Records from a data collection:

**********

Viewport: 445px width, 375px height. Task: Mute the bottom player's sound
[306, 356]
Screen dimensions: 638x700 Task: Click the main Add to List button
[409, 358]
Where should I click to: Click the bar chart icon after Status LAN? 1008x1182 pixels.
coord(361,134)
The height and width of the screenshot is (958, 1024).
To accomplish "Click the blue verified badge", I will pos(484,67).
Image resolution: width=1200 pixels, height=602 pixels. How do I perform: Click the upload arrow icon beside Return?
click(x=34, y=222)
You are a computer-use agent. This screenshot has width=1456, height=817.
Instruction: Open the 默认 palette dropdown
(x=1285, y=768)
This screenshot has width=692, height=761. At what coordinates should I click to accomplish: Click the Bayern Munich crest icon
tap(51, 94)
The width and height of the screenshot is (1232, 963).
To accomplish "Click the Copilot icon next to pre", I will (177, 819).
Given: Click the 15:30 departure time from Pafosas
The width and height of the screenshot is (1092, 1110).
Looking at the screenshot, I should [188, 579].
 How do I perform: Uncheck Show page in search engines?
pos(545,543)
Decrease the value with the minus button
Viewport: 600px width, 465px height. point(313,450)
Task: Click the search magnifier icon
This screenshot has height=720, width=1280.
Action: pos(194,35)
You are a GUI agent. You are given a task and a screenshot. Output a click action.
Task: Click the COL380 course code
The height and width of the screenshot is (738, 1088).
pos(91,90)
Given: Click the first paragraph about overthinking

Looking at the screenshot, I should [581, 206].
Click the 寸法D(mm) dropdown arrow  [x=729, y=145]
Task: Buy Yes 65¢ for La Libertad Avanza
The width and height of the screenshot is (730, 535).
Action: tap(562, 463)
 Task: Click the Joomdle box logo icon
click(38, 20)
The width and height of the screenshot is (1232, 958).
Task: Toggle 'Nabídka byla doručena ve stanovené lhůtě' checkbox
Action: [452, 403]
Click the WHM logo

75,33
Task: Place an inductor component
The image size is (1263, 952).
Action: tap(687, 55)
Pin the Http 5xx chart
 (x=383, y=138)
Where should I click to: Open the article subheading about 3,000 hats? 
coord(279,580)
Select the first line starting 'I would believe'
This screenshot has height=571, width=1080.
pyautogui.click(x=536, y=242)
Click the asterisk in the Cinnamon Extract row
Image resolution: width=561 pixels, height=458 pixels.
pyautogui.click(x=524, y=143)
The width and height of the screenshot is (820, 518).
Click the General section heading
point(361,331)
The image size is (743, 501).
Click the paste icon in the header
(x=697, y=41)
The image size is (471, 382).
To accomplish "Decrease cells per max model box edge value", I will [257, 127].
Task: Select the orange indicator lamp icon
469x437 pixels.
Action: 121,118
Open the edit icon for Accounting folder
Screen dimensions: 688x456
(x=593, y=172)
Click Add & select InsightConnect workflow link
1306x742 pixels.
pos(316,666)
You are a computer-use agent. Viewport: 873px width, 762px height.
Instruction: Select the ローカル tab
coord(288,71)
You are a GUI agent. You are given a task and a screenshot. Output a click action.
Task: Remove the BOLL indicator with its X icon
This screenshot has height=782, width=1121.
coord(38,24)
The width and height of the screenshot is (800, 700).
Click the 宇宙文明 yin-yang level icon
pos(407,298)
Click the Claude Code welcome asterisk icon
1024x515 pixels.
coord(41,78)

**********

▶ **ACTIVITY**:
Out of the records above, pull each line containing the word "will".

▶ **RESPONSE TO THIS EXERCISE**:
To accomplish "Click the blue verified badge", I will pos(484,67).
To accomplish "Click the Copilot icon next to pre", I will (177, 819).
To accomplish "Decrease cells per max model box edge value", I will [257, 127].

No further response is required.